SimplyBusiness is a sports bicycle retail company based in the United States, with distributors in countries such as the United Kingdom, Australia, Canada, Germany, and France. The company’s main activities involve retail through reseller stores or online sales via their website. Therefore, the company’s information systems record and process daily transactions of customer purchases in […]

SimplyBusiness is a sports bicycle retail company based in the United States, with distributors in countries such as the United Kingdom, Australia, Canada, Germany, and France. The company’s main activities involve retail through reseller stores or online sales via their website. Therefore, the company’s information systems record and process daily transactions of customer purchases in retail stores or online through the website.
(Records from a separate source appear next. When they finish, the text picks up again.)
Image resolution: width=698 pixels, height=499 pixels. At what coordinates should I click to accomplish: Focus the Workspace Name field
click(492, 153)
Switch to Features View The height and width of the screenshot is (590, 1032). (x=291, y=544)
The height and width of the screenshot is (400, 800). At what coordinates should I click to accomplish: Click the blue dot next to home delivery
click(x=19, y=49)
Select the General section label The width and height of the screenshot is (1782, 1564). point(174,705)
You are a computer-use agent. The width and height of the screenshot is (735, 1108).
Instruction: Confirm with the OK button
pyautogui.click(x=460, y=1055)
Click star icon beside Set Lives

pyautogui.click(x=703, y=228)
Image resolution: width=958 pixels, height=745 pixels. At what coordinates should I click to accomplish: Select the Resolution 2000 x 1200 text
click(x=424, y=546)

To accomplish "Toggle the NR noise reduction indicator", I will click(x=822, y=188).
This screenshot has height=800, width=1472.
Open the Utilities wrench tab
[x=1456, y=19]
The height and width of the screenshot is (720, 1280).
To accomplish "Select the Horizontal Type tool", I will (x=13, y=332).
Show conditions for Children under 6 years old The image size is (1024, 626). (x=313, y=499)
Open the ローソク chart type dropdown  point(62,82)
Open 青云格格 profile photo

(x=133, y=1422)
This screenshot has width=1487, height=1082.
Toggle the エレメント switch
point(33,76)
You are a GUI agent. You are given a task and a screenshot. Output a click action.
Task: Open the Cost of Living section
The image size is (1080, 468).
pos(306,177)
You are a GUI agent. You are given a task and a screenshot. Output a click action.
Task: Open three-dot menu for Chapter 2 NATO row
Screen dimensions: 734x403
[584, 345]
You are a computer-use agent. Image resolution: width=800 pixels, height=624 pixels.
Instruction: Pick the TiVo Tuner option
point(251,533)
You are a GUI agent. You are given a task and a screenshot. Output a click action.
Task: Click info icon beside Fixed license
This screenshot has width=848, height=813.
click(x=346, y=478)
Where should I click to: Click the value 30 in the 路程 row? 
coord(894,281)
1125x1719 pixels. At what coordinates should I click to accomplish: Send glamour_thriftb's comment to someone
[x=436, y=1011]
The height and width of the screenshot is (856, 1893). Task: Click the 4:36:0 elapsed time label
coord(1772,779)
Day 1: Building Data Knowledge on Company Processes and Activities

As we operate within the Sales Department, monitoring sales performance and devising strategies to boost sales growth is crucial. Therefore, we need a clear understanding of the company’s two main sales activities: 1) online sales through the website, and 2) retail sales through reseller stores.

In the online website sales activity, transactions occur when customers make purchases and complete orders through the website. Each sales order (Sales Order) is initiated by a specific customer, identified by an Order Number with order details such as the Order Date, estimated delivery date (Due Date), and actual delivery date (Ship Date).

Each order is executed in a different country (Sales Area), and sales figures are calculated in the currency (Currency) of that country. An order consists of multiple items (Product) corresponding to various categories (Order Line Item). Occasionally, the company implements specific promotional campaigns (Promotion) to stimulate customer purchases.

Similarly, in the Retail (Reseller) activity, orders are updated similarly to online sales through the website but include additional information about the reseller (Reseller) and salesperson (Employee).

Below is a list of data tables that our boss wants us to review on the first day:

Database: DWH

Schema: RETAIL

Tables: Fact Tables: FACT_SALES_INTERNET

FACT_SALES_RESELLER

Dimension Tables:

DIM_CUSTOMER

DIM_PRODUCT

DIM_SUBCATEGORY

DIM_CATEGORY

DIM_AREA

DIM_CURRENCY

Day 2: Building a General Understanding of Company Business through Exploratory Data Analysis (EDA) and Descriptive Analysis

From our manager, we know that we need to focus on online sales as it is a core area for the company, with a specific emphasis on the U.S. market and orders in USD.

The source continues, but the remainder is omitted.